WHAT TO DO
Verbatim copy, images omitted: return the full listing.

Top of SUPPLIED MATERIAL

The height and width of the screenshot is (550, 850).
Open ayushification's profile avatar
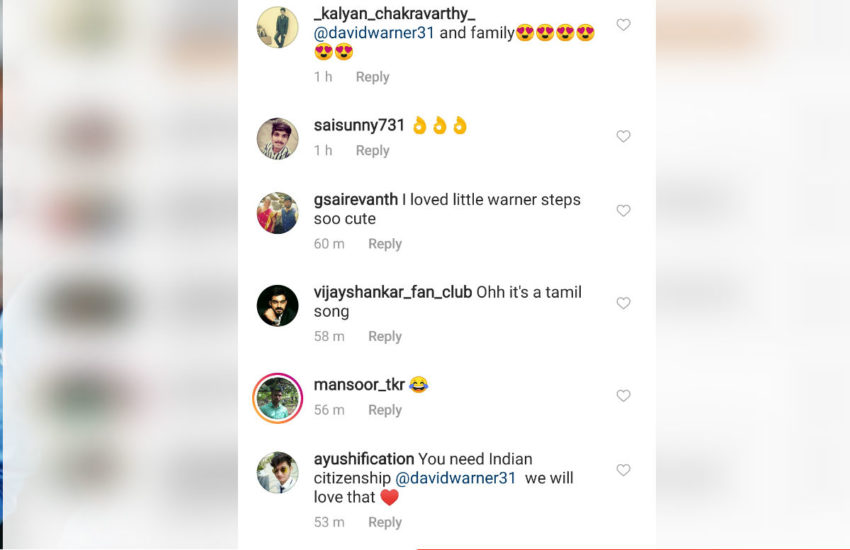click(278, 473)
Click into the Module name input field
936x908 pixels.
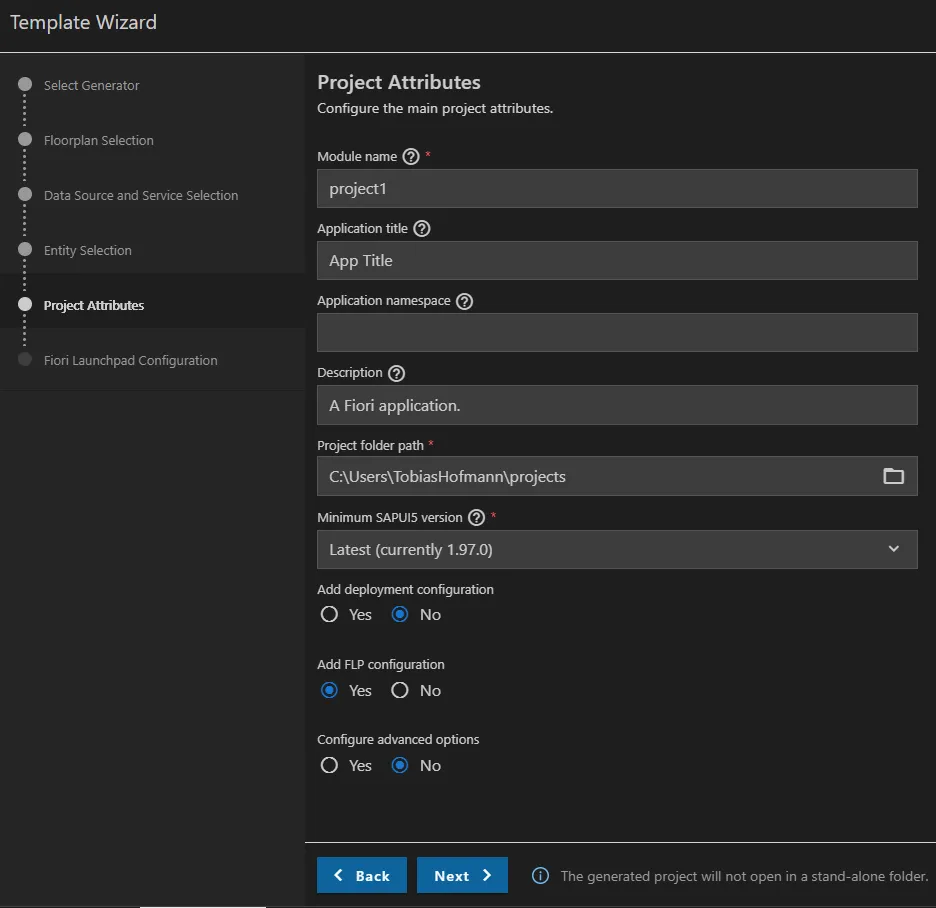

Bottom of SUPPLIED MATERIAL

RESPONSE TO THE TASK
The height and width of the screenshot is (550, 850).
Open ayushification's profile avatar
click(278, 473)
Click into the Module name input field
936x908 pixels.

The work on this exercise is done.